Frisson City

Canada is pleased to present Frisson City, Lee Relvas’s first exhibition with the gallery. Relvas’s series of wall works and sculptures on pedestals are comprised of sanded-down segments of construction-grade plywood that the artist joins together with epoxy putty, a home improvement paste that is commonly used to fix leaky pipes. Under Relvas’s labored care, the sculptures evoke skeletal creatures with stories to tell, further animated with other utilitarian objects found in the home, such as erasers, earplugs, rubber bands, watches, and money. Relvas spends hours in the studio cutting, sanding, and suturing her figures, transforming the most basic of household materials into dynamic forms in motion. “I like the idea of exerting massive amounts of energy into something so ordinary and disposable.” In her exhaustive work to plot her figures into existence, Relvas overlays the realm of the everyday with tactility, sensation, and theater, making it into a dream-like, carnivalesque space.

Relvas created the plywood structures on pedestals, the scale and content of which evoke dollhouses, during the early days of the Covid-19 pandemic, a reflection of this period when “the “whole city was full of frisson.” Navigating New York City was a tentative, often terrifying experience that also contained within it feelings of rapture and release: “it was like my body suddenly acquired a whole new signaling system — a porous forcefield constantly jangling with those of other bodies, other surfaces.” In one sculpture, the central human form teeters precariously in medias res, balancing atop outstretched lengths of wood that appear like snakes or matches, pencil erasers affixed to their tops. The wooden outline of a track, fastened throughout with slats made of bits of dollar bills quilted together, ribbons its way up and around the tower into a crash of cash and bones at its peak. In another, the small human figure is again at the center of a lantern-like edifice, this time crouched in a pose of protective surrender, as tangles of fingers threaten to enclose upon it, rings of money underlining the scene. Relvas’s choice to use dollar bills in her work was prompted by receiving pandemic-related unemployment benefits: “a little raft of money to bob along on in this weird new landscape  — regular income I’d never gotten as an artist. The more I worked with money, which is this particular blend of cotton and linen, touching it, sewing it, the more fictional it became. But simultaneously, I could never dismiss the real value of money — by trying to make work about its power, I was doing something halfway between self-indulgence and self-sabotage. So it was a relief to figure out that, in the formal sense, the money worked in the sculptures the same way it worked in my life: a little goes a long way.”

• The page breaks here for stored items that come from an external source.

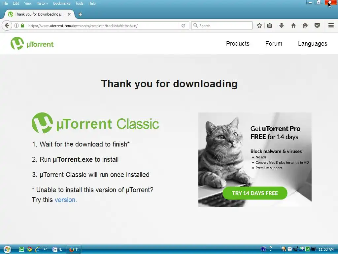
Task: Open the Pocket icon in toolbar
Action: 317,26
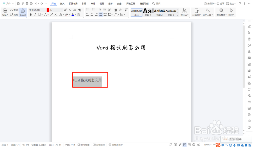The height and width of the screenshot is (147, 253).
Task: Open the 查找替换 Find and Replace tool
Action: point(221,12)
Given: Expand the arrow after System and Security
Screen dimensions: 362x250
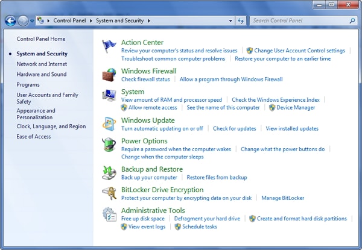Looking at the screenshot, I should 148,20.
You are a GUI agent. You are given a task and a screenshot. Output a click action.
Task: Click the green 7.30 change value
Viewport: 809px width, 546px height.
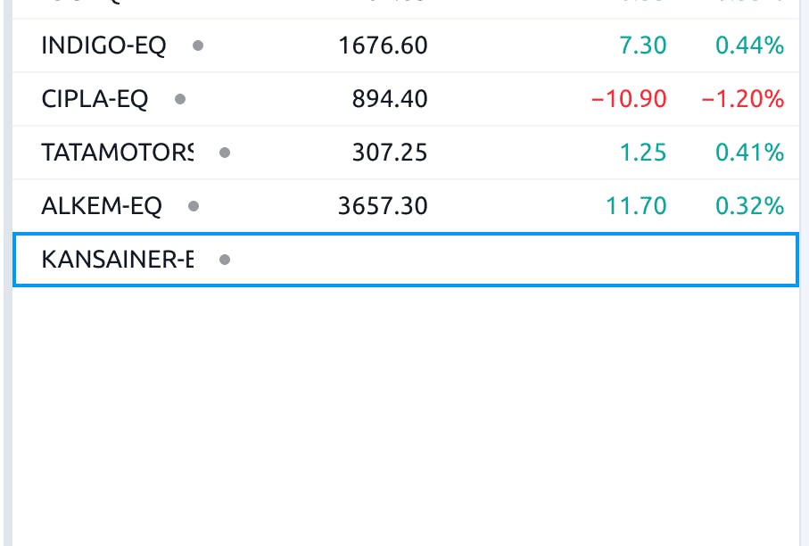(643, 46)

If the free-floating sculptures act as small theaters, the human scale of the wall works, which Relvas refers to en masse as “The Peanut Gallery,” playfully brings the viewer into a theater-in-the-round. Each life-size structure is pegged to the wall with two long limbs of wood, which grow up and out into floating cubist faces, their puppet mouths in mid-chatter. Relvas brings life to humble objects: hanging rounds of red and green rubber bands suggest cartoonish eyes, while erasers hanging from a uterine V at the sculptures’ chest suggest the heart or other organs. With Frisson City, Relvas has created a dreamspace of the everyday shot through with drama and frisson, which the artist defines as a “shiver up your spine.” “The reason why I love sculpture is because I love making something real to be in the world with me. It’s not like looking into a window of a world. It’s in the world, with you.”

Lee Relvas (b. 1981, Boston) is an artist, writer, and musician in New York. A recipient of the Rema Hort Mann Emerging Artist Grant and the Sharpe-Walentas Studio Program residency, she has had solo shows at Callicoon Fine Arts in New York City and Artist Curated Projects in Los Angeles. She has also exhibited and performed at the Whitney Museum of American Art, The Museum of Modern Art (MoMA), the Hammer Museum, the Brooklyn Museum, Art in General, and Los Angeles Contemporary Exhibitions, among other galleries and institutions. Her work has been written about in The New York Times, The New Yorker, ArtForum, Art in America, The Comics Journal, and The Journal of Aesthetics and Protest. Her fiction has been published in BOMB Magazine and Joyland Magazine, and she has contributed articles to ArtForum and Cultured Magazine. As a singer and composer, Relvas has released six solo albums of music, and currently records under the moniker Rind.